Can there be enough urban farming in Detroit to feed significant pockets of the community?
“Yes, that is a desirable vision for many of us in Detroit. We would like to have self-sufficient and self-reliant communities where we are growing as much of our own food as possible. Of course, everything doesn't grow here in Michigan. So that's an obvious challenge. However, we do want to grow what we can, even if it's all the tomatoes that we can eat for the season and all the leafy greens, all the onions, garlic, and things that are more commonly grown here that are common staples in our diet. We believe that is possible, and that is what we're actively working towards every day. Detroit is a metropolitan area that's unlike many metropolitan areas where there are huge swaths of vacant land available.”
From a 30,000-foot perspective, Dr. Tyler, is the world up to feeding its growing population?
“A recent report by the Food and Agricultural Organization, or the FAO of the United Nations, states that by 2021, 30 percent of the world's population, or about 2.3 billion people, will not have access to adequate food. And I wholeheartedly believe that that's not because of a food shortage. It's because of the political policies that are in place that restrict food access for many people, particularly poor people, women, and people of color. Feeding people is political, just like growing food is political. So we have more than enough food. The world grows, I think, three to five times enough food to feed the entire world over and over and over again. The corporate monopoly over the food system causes hunger and poverty. I believe that there's enough land and resources to feed the world. Will the monopoly that has a choke hold on the food system be relinquished enough so that that can happen?”

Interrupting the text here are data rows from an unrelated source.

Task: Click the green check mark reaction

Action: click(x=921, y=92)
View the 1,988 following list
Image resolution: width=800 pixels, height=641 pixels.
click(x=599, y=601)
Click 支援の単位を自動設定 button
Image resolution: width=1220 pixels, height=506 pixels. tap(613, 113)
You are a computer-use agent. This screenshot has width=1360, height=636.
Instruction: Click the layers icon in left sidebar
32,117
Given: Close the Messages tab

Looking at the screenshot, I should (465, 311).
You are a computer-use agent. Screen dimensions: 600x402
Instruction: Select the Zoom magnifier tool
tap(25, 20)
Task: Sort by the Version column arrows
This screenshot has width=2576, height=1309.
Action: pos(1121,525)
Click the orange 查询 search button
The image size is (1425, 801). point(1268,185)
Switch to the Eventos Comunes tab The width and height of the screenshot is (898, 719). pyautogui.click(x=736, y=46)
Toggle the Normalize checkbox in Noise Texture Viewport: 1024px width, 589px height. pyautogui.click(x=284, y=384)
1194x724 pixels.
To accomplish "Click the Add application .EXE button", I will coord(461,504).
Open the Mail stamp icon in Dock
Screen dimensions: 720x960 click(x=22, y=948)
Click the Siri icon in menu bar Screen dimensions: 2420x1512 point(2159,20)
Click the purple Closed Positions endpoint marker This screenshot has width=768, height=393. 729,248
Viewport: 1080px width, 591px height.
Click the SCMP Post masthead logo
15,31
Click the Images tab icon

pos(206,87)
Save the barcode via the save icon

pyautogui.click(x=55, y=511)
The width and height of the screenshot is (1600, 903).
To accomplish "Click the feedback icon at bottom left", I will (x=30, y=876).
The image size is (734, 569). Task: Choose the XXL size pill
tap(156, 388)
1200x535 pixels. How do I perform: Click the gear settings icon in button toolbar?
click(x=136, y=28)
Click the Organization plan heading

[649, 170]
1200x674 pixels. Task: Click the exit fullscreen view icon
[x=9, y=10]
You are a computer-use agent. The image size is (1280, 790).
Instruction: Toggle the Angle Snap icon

How does climate change impact the situation?
“Again, because of the corporate monopoly of the food system, our land and water and air supply are at very dangerous toxic levels because of the complete raping of the land and resources and just putting profits over people at every sector of the food system and the environmental system generally, which is causing severe climate change on a global level. And it just so happens that those who are most affected are those who are growing much of the world's food. Small scale farmers around the world grow 80 percent of the world's food, according to certain sources. Yet we have the least amount of power in the food system. And those small-scale farmers who are growing most of the world's food are using what we consider to be agroecological growing methods where we grow in communion with Mother Nature. We grow in communion with the natural environment, and we don't use a lot of harmful growing strategies like over-tilling, pesticides, monocropping, etc.
“We know that if we don't shift our growing methods rapidly within the next 10 to 15 years, there will be no more topsoil left. Topsoil is the quintessential ingredient in growing rich, nutritionally dense foods. Climate change intersects with food sovereignty and the food system generally. We know that industrial agriculture is a main driver of carbon pollution in our environment. They're a main contributor to climate change. The only way to change that is if we have a complete transference of power from corporations to people who are growing most of the world's food.”